◆ YOUR OBJECTIVE ◆
Could you render the data as a numbered list, starting with the line that contains "This screenshot has width=1524, height=527." and going through the line that contains "coord(839,148)", with blank lines omitted?

Entries on target coordinates
##########

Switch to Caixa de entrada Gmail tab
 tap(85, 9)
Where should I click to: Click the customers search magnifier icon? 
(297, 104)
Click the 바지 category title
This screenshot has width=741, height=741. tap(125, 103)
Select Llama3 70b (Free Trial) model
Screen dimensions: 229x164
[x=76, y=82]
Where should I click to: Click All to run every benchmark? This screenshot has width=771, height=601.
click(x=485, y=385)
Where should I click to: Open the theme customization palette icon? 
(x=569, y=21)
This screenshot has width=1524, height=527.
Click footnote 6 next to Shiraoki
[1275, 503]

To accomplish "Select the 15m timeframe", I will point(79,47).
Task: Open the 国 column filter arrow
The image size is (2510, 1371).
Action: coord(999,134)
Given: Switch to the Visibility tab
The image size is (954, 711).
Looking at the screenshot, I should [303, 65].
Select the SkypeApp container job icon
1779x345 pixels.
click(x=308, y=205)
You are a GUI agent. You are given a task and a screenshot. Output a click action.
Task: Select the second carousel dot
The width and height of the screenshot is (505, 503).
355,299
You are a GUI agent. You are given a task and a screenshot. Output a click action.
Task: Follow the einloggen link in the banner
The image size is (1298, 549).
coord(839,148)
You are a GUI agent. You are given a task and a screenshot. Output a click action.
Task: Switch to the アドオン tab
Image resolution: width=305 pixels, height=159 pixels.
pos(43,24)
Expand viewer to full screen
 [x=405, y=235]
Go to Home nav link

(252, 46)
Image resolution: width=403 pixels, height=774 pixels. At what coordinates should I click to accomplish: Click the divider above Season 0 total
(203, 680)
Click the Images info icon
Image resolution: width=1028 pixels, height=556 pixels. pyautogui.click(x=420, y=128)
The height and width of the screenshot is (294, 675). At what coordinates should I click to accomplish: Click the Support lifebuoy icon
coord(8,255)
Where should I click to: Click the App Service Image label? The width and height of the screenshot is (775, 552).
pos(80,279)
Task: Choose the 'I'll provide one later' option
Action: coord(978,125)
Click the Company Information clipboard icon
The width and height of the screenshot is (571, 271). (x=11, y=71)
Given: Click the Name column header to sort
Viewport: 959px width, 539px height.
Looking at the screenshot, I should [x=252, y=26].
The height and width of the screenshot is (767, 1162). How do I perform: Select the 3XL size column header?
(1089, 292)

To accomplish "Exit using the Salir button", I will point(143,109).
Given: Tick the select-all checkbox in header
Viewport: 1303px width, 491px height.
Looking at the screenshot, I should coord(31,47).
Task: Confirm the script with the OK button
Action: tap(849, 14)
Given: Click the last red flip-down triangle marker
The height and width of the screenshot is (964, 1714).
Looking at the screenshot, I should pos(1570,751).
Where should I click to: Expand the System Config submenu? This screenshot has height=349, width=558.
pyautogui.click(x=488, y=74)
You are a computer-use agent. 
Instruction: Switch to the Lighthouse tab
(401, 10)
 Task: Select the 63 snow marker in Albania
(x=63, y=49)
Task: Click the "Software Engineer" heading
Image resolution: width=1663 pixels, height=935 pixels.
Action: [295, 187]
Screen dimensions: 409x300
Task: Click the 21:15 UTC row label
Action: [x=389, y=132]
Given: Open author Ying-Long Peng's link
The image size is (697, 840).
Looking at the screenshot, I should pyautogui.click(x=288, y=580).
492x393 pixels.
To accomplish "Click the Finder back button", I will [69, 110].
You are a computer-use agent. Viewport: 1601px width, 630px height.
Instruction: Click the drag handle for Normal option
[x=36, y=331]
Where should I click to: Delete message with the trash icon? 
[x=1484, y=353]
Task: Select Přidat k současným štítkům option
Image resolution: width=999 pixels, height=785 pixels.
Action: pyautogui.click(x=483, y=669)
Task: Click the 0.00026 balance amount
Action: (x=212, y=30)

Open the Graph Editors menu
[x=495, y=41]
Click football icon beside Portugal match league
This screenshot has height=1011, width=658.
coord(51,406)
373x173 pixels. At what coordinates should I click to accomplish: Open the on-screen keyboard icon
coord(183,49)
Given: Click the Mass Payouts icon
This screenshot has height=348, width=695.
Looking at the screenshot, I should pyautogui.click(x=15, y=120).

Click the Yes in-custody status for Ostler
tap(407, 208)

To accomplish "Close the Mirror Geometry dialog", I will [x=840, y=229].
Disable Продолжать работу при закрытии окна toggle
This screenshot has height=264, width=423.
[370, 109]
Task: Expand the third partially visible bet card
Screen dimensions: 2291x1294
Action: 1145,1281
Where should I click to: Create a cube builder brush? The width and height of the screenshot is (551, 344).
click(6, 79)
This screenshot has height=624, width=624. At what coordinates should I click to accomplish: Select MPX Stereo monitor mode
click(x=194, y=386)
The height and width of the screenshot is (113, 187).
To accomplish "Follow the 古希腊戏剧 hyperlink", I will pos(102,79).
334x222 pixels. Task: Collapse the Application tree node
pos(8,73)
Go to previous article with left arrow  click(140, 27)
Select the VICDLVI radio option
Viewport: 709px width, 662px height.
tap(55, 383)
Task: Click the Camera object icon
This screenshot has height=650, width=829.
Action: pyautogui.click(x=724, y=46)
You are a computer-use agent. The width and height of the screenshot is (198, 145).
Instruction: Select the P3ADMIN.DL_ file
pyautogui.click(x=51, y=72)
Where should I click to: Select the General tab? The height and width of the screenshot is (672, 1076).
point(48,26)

##########

◆ FULL OUTPUT ◆
1. This screenshot has width=1524, height=527.
2. Click footnote 6 next to Shiraoki
3. [1275, 503]
4. To accomplish "Select the 15m timeframe", I will point(79,47).
5. Task: Open the 国 column filter arrow
6. The image size is (2510, 1371).
7. Action: coord(999,134)
8. Given: Switch to the Visibility tab
9. The image size is (954, 711).
10. Looking at the screenshot, I should [303, 65].
11. Select the SkypeApp container job icon
12. 1779x345 pixels.
13. click(x=308, y=205)
14. You are a GUI agent. You are given a task and a screenshot. Output a click action.
15. Task: Select the second carousel dot
16. The width and height of the screenshot is (505, 503).
17. 355,299
18. You are a GUI agent. You are given a task and a screenshot. Output a click action.
19. Task: Follow the einloggen link in the banner
20. The image size is (1298, 549).
21. coord(839,148)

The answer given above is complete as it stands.